Data shown:
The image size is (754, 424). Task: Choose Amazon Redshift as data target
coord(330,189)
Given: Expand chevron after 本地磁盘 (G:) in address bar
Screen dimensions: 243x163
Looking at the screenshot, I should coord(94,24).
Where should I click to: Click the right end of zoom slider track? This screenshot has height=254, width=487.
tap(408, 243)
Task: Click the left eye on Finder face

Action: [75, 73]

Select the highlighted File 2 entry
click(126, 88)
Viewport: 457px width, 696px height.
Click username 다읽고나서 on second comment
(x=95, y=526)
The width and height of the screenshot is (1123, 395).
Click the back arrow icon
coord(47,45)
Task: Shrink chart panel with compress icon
...
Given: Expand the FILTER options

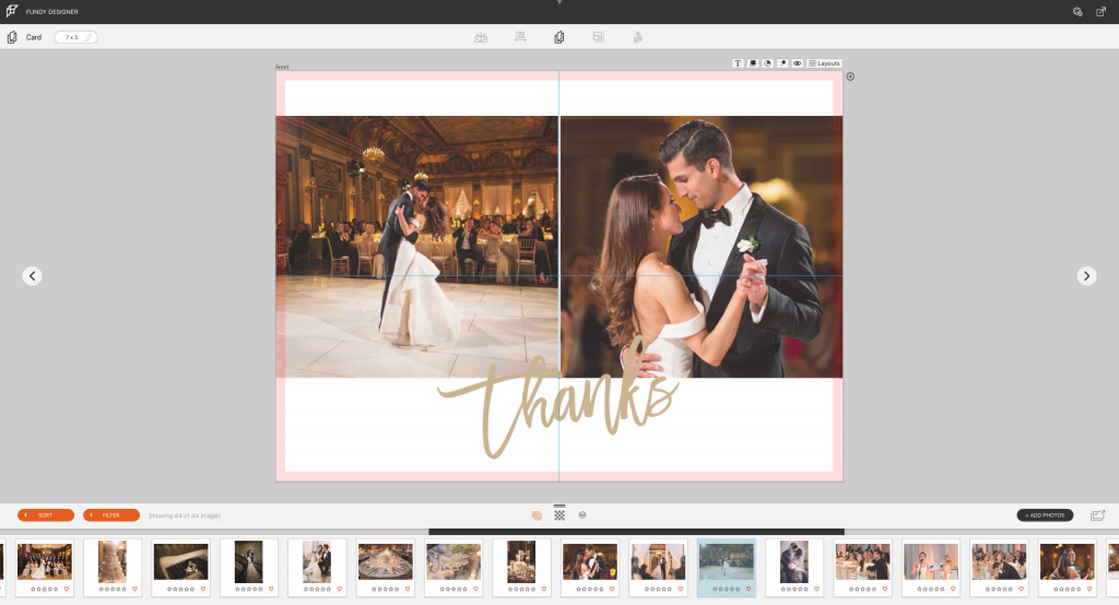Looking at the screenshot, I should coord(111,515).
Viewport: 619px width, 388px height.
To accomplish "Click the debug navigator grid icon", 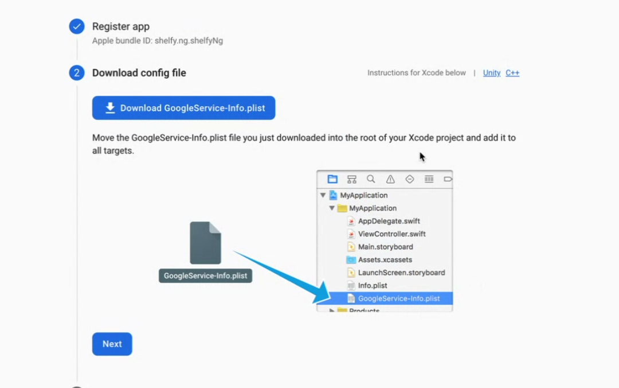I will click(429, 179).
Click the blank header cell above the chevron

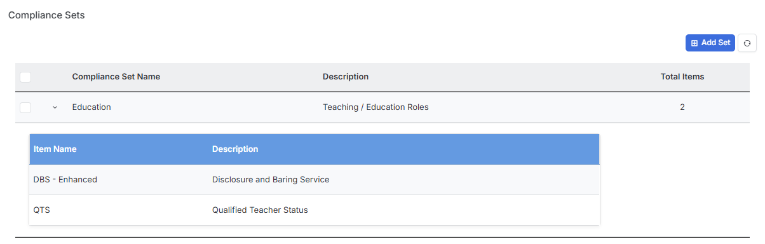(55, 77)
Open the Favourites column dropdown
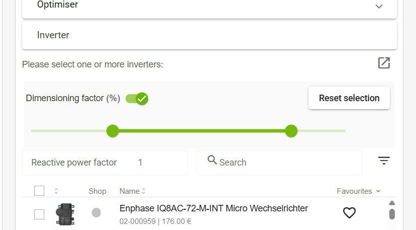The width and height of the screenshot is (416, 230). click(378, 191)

Aim of the exercise:
Every line in the data above that includes the word "Viewport" should be copied.

Answer to the problem:
Viewport: 457px width, 696px height.
Viewport: 619px width, 388px height.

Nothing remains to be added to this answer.